Making Products that Matter – Value Driven Development in Practice
October 23 @ 10:00 am - 11:00 am MDTFree
The objective is to support teams to develop products that matter. Value Driven Development encourages teams to adapt and engage with end-users. Key is to develop products that are actually being used. A working product is useless when it is not being used, a quality product is pointless when it is not being used. Value-driven teams are user and usage orientated teams. They differ from product driven teams as they will not start developing when they do not understand why. They want to get it right before they will get it done. Value Driven teams strive to limit ambition and find the minimum viable product (MVP). Users benefit earlier, and teams evolve faster. Value Driven teams need to be better balanced than development teams. They are DevOps teams that are user orientated. They are open-minded, explore opportunities, discover valuable steps, experiment to fail fast and learn fast. They make sustainable products that matter continuously.
- Testers should step forward and speak up.
- They have the skill to interact with users, to explore and experiment until value emerges.
- They have the ability to guide their development teams to the next level and become Value Driven teams.
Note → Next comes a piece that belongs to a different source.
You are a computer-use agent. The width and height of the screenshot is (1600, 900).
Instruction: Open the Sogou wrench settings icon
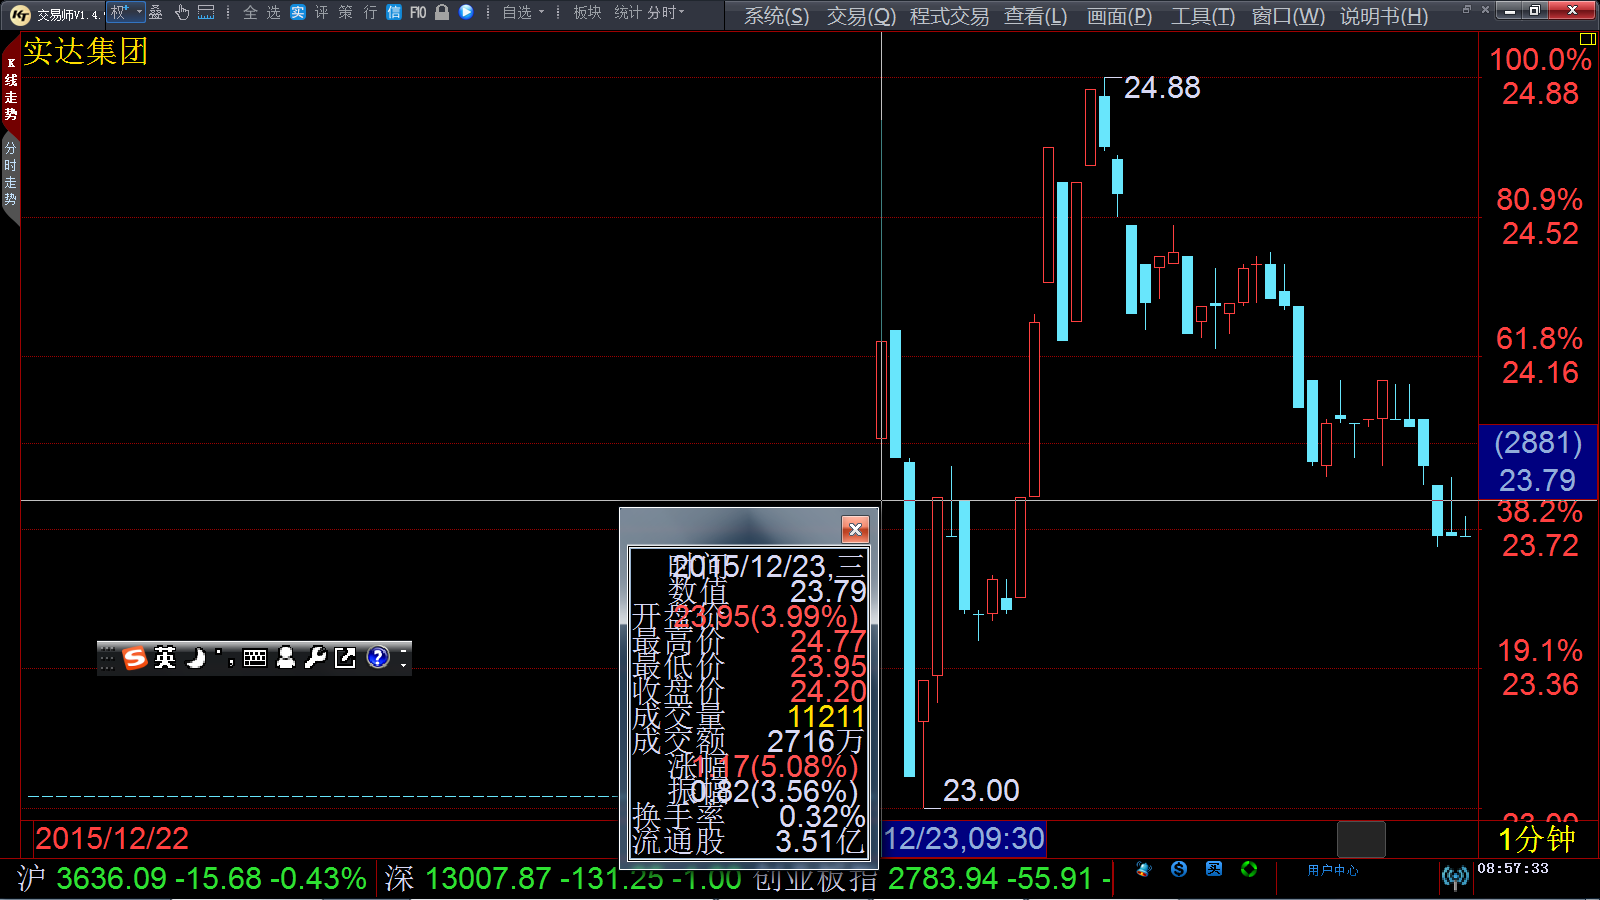click(x=315, y=657)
Marcel Kwakernaak – QA, Agile & DevOps Consultant – Shell
Marcel Kwakernaak is a test professional with 20 years of experience in Testing, QA, Release management, Agile / DevOps coaching. Specialized in helping teams to develop products that matter. Focused on value and quality consistently and raising innovative capabilities while doing so. The right product in the right way. He is a hands-on expert and an inspirational lead and coach. A true value driven and DevOps evangelist. He is experienced in helping organizations to benefit from User Story Mapping, Specification by Example, Test Driven Development, Behavior Driven Development, Test Automation and CI/CD. Motto: Start with the end-user in mind, aim for the MVP, increase experimenting, embrace fast failure and if it is difficult, practice more often.